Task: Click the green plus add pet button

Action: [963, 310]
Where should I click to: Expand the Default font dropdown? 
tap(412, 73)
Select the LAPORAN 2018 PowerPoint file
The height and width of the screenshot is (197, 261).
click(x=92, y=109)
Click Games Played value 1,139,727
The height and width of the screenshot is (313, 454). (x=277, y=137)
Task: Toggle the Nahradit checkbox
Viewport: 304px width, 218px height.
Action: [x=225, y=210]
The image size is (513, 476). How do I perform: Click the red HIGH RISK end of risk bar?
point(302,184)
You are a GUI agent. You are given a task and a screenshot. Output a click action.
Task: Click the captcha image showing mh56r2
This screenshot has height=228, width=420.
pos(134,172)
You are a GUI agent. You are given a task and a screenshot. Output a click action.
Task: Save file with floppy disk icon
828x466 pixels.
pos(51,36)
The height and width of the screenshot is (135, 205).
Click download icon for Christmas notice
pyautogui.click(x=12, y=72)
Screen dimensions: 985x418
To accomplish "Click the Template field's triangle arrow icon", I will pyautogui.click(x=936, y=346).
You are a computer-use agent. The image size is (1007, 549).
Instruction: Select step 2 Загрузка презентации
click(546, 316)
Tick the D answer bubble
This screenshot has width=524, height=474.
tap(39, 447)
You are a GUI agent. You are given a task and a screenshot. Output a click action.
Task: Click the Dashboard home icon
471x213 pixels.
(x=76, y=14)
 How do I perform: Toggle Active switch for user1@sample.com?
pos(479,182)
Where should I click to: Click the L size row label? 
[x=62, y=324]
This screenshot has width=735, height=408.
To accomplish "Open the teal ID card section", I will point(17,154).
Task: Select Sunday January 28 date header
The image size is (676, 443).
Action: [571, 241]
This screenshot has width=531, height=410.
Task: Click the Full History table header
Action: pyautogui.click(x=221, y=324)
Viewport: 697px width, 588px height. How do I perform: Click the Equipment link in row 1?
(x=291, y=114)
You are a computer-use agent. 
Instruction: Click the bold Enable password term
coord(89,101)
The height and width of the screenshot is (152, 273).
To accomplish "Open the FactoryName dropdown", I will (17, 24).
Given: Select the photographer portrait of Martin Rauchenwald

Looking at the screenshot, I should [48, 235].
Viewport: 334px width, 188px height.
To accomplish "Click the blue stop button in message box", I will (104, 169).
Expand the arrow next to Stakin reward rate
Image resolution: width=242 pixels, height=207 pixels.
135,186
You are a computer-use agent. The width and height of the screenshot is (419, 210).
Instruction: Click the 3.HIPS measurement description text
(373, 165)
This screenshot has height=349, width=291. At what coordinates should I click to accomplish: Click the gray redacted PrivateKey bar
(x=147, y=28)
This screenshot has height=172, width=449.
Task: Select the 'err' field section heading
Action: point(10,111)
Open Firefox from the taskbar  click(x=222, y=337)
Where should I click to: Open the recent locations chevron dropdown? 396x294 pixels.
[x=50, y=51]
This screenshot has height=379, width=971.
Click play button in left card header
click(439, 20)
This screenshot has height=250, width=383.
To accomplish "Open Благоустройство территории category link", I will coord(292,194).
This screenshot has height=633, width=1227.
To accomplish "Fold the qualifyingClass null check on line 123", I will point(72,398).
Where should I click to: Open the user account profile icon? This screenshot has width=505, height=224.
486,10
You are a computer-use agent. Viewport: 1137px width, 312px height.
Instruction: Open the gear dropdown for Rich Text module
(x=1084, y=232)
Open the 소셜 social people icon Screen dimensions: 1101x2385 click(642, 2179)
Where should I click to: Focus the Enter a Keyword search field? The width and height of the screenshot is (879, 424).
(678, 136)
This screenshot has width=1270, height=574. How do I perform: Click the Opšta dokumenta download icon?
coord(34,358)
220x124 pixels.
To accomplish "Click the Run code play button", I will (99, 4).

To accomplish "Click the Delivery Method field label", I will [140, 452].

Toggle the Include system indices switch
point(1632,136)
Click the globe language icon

---+---

• **Prompt**
Reproduce verbatim only the segment of the listing bounded by the line containing "Tick the D answer bubble" and the line containing "Viewport: 334px width, 188px height.", with both boundary lines included.

• **Answer to the problem**
Tick the D answer bubble
This screenshot has width=524, height=474.
tap(39, 447)
You are a GUI agent. You are given a task and a screenshot. Output a click action.
Task: Click the Dashboard home icon
471x213 pixels.
(x=76, y=14)
 How do I perform: Toggle Active switch for user1@sample.com?
pos(479,182)
Where should I click to: Click the L size row label? 
[x=62, y=324]
This screenshot has width=735, height=408.
To accomplish "Open the teal ID card section", I will point(17,154).
Task: Select Sunday January 28 date header
The image size is (676, 443).
Action: [571, 241]
This screenshot has width=531, height=410.
Task: Click the Full History table header
Action: pyautogui.click(x=221, y=324)
Viewport: 697px width, 588px height. How do I perform: Click the Equipment link in row 1?
(x=291, y=114)
You are a computer-use agent. 
Instruction: Click the bold Enable password term
coord(89,101)
The height and width of the screenshot is (152, 273).
To accomplish "Open the FactoryName dropdown", I will (17, 24).
Given: Select the photographer portrait of Martin Rauchenwald

Looking at the screenshot, I should [48, 235].
Viewport: 334px width, 188px height.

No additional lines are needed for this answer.